I copied below the complete output that you asked for, plus a query from the Postgres DB used by the hive metastore service. As you can see, the catalog name is always “hive” and not “minio” and “tebi” as aspected. So, listing the schemas for “minio” or “tebi” catalog in Trino, shows both schemas, but it’s not true.
alydb.properties jmx.properties memory.properties minio.properties mysql.properties postgresql.properties tebi.properties tpcds.properties tpch.properties
[trino@e94548729edd catalog]$ cat minio.properties
connector.name=hive
hive.metastore.uri=thrift://hive:9083
hive.metastore.username=metastore
hive.s3.aws-access-key=******
hive.s3.aws-secret-key=******
hive.s3.endpoint=http://minio:9009
hive.s3.path-style-access=true
hive.s3select-pushdown.enabled=true
hive.s3.ssl.enabled=true
hive.allow-drop-table=true
hive.max-partitions-per-writers=100
hive.storage-format=PARQUET
[trino@e94548729edd catalog]$ cat tebi.properties
connector.name=hive
hive.metastore.uri=thrift://hive:9083
hive.metastore.username=metastore
hive.s3.aws-access-key=*********
hive.s3.aws-secret-key=**********
hive.s3.endpoint=https://s3.tebi.io
hive.s3.path-style-access=true
hive.s3select-pushdown.enabled=true
hive.s3.ssl.enabled=true
hive.allow-drop-table=true
hive.max-partitions-per-writers=100
hive.storage-format=PARQUET
trino> show catalogs;
Catalog
------------
alydb
jmx
memory
minio
mysql
postgresql
system
tebi
tpcds
tpch
(10 rows)
Query 20220317_142635_00000_9vqde, FINISHED, 1 node
Splits: 7 total, 7 done (100.00%)
1.09 [0 rows, 0B] [0 rows/s, 0B/s]
trino> show schemas from minio;
Schema
--------------------
default
information_schema
tpcds_minio
tpcds_tebi
(4 rows)
Query 20220317_142931_00004_9vqde, FINISHED, 1 node
Splits: 7 total, 7 done (100.00%)
0.22 [4 rows, 66B] [17 rows/s, 296B/s]
trino> show schemas from tebi;
Schema
--------------------
default
information_schema
tpcds_minio
tpcds_tebi
(4 rows)
Query 20220317_142944_00005_9vqde, FINISHED, 1 node
Splits: 7 total, 7 done (100.00%)
0.23 [4 rows, 66B] [17 rows/s, 289B/s]
From postgresql hive metastore:
SELECT "DB_ID", "DB_LOCATION_URI", "NAME", "OWNER_NAME",
"OWNER_TYPE", "CTLG_NAME" FROM public."DBS";
1 file:/user/hive/warehouse default public ROLE hive
3 file:/user/hive/warehouse/tpcds_minio.db tpcds_minio admin USER hive
4 file:/user/hive/warehouse/tpcds_tebi.db tpcds_tebi admin USER hive
Interesting usecase.
It seems you are sharing both the same Hive metastore service and the backing database for both of these catalogs. Only the storage provider/location is different.
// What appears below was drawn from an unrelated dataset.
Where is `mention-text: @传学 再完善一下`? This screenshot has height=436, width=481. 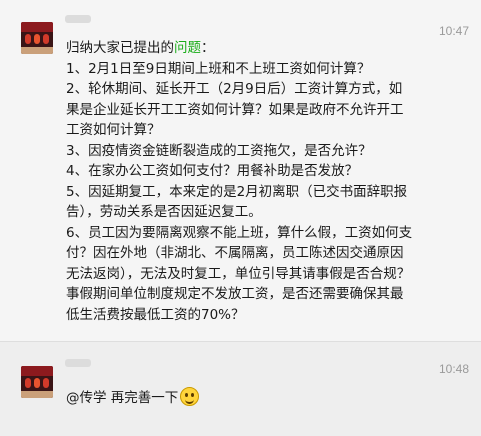 mention-text: @传学 再完善一下 is located at coordinates (122, 398).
I don’t think this is something that can be supported since the Hive metastore service would simply reply with all the schemas and tables it can find in the metastore DB since it doesn’t know that there are logically two different Hive “catalogs”.
I do expect things to work but they mail also fail in surprising ways. Also it seems you cannot provide multiple storage paths (fs.s3a.endpoint
) in metastore-site.xml
of a single HMS instance.
You might want to use two different metastore services, each pointing to a different database for the usecase you are trying to target.